Examples of Ordinary Differential Equations

I. Newton’s Second Law of Motion

Often written as F = ma. Since a = \frac{d^2 x}{dt^2},

m\frac{d^2x}{dt^2} = F(x, t).

This is a second-order ODE. If F depends only on x and t (and possibly v = x'), it may be nonlinear or linear (if F is linear in x, x', etc.).

II. Population Dynamics

The logistic model:

\frac{dP}{dt} = rP \left(1 - \frac{P}{K}\right), is a first-order nonlinear autonomous ODE describing population growth with a carrying capacity K.

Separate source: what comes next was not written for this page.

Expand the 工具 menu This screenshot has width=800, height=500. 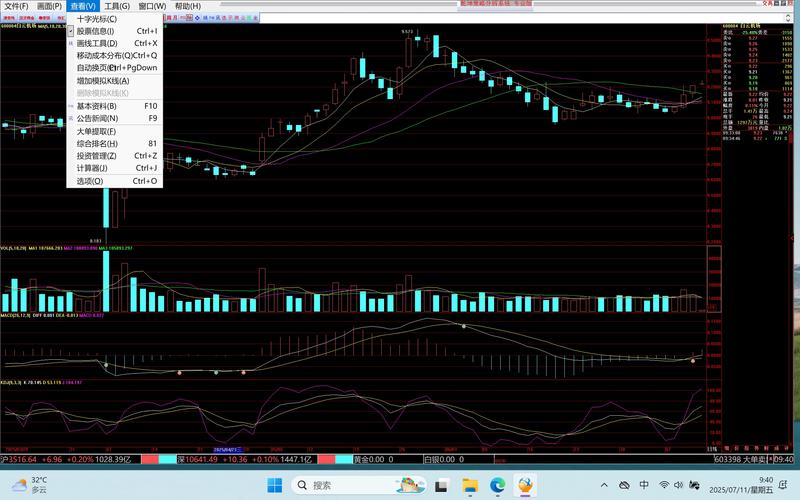click(x=117, y=6)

III. RC Circuit (First-Order Linear ODE)

Consider a resistor R in series with a capacitor C. The voltage V_C(t) across the capacitor satisfies:

C\frac{dV_C}{dt} + \frac{V_C(t)}{R} = \frac{V_{\text{in}}(t)}{R}.

Rearranged:

\frac{dV_C}{dt} + \frac{1}{RC}V_C(t) = \frac{V_{\text{in}}(t)}{RC}.

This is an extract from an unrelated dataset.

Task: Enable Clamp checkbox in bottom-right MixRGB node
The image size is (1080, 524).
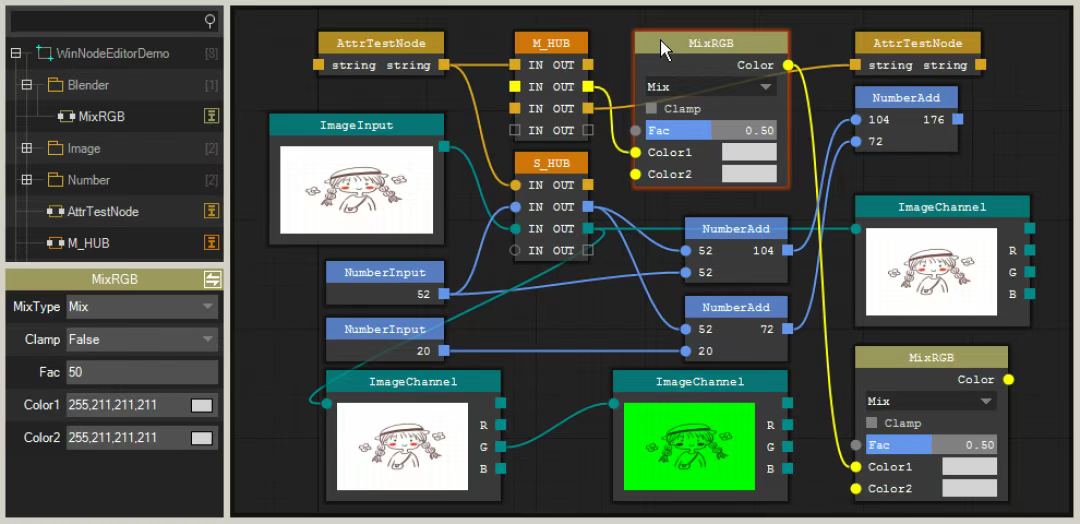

This is a first-order linear ODE.

Applications

ODEs are ubiquitous in mathematical modeling across disciplines:

• Quantum mechanics uses the Schrödinger equation, which can reduce to ordinary differential equations in specific cases.
• The motion of particles and rigid bodies is described by Newton's laws or through Lagrangian/Hamiltonian formulations, involving ordinary differential equations.
• System dynamics and control theory rely on transfer functions and state-space models based on ordinary differential equations.
• Electrical circuits, such as RLC circuits and operational amplifiers, are modeled using ordinary differential equations to describe voltage and current over time.
• The spread of infectious diseases is modeled with the SIR framework, a system of ordinary differential equations for population groups.
• Biochemical reactions are often described by the Michaelis–Menten equations, which are ordinary differential equations for reaction rates.
• Macroeconomic systems use dynamical models to study growth and other phenomena through ordinary differential equations.
• Option pricing models, while typically based on partial differential equations, can simplify to ordinary differential equations under certain assumptions.
• Chemical kinetics describes reaction rates using ordinary differential equations for product formation.

Limitations and Complexities

• Analytical solutions often do not exist for many ordinary differential equations, especially nonlinear ones, requiring the use of numerical methods like Euler’s method and Runge–Kutta methods.
• High-order and nonlinear ODEs become increasingly complex to solve, leading to reliance on qualitative methods such as stability analysis and phase-plane diagrams instead of closed-form solutions.
• Simplifying assumptions underpin many ODE models, such as linearization or ignoring certain effects, but these assumptions can limit the solution's applicability when they do not hold.
• Parameter sensitivity in real-world models means small changes in parameters can result in drastically different outcomes, as seen in chaotic systems.